The third millennium BCE witnessed the rise of city life and the development of the world’s first states in the ancient Near East. Extensive trade networks played a formative role in the emergence of these early states. The strategic  location of the  Amuq Plain made it a particularly attractive place to settle. It became a vitally important intersection for trade and cultural interaction throughout the Near East.

The Early Bronze Age also experienced wide-ranging population migrations. Most prominent of these was the movement of groups out of the Transcaucasus. In the first half of the third millennium, one such group, known for their distinctive pottery, known locally as Red Black Burnished  Ware, and Karaz Ware in eastern Anatolia, or Khirbet Kerak Ware in the southern Levant, settled extensively in the Amuq Plain, before continuing south to Syria and Israel/ Palestine.

 

In the later half of the third millennium, the first states began to emerge in the region. One of the earliest historically attested kingdoms in northern Syria was Ebla, located southwest of Aleppo. A group of tablets from the palace archive at Ebla  indicates that Ebla had economic and political relations with Ala-la-ḫu, which at the time was a dependency of Ebla, but administered by its own ruler ugula.
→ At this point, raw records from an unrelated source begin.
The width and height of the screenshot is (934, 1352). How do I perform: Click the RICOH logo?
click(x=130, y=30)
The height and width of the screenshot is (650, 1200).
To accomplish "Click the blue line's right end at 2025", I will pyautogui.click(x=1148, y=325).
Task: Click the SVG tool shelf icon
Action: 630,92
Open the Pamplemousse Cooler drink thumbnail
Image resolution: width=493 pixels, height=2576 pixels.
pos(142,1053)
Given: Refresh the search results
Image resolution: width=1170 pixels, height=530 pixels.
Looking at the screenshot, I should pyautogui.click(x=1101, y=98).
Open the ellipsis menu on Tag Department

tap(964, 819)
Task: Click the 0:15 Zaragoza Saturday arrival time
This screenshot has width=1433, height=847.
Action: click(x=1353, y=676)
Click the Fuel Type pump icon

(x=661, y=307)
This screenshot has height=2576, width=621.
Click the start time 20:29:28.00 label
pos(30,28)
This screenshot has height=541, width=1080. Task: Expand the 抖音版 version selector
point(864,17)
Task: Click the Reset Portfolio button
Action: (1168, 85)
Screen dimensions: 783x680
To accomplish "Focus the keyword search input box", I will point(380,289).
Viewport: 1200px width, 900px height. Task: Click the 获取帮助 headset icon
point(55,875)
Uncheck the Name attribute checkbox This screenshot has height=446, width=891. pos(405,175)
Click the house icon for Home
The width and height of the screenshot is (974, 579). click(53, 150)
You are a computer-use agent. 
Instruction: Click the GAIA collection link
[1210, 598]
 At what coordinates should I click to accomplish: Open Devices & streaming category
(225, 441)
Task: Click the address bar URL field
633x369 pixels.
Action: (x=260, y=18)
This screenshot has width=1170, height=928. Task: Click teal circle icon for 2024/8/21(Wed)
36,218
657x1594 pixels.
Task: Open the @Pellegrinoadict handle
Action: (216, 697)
Although bearing a strong resemblance to the name Alalakh, the Middle Bronze Age kingdom of the Amuq centered on the nearby site of Tell Atchana, the extent of Early Bronze occupation at Tayinat, and the dearth of contemporary settlement at Atchana suggests that the Ala-la-ḫu referenced in the Ebla records should be found at Tayinat.

 

Excavations in Field I, located in the center of the upper mound, thus far have exposed almost 200 sq m of a large complex, preserved in two discrete architectural phases, that dates to the EB IVB, or the post Palace G phase at Ebla, and produce evidence of an earlier complex contemporary to Palace G below it. The Field I complex has produced evidence of administrative activity, including multiple cylinder seal and seal impressions, and pottery with stylistic parallels to the Ebla sequence. The TAP excavations thus have demonstrated the archaeological potential and accessibility of the EBA levels at the site, and are now poised to expose substantial areas of the EBA settlement possibly contemporary with the Palace G complex at Ebla.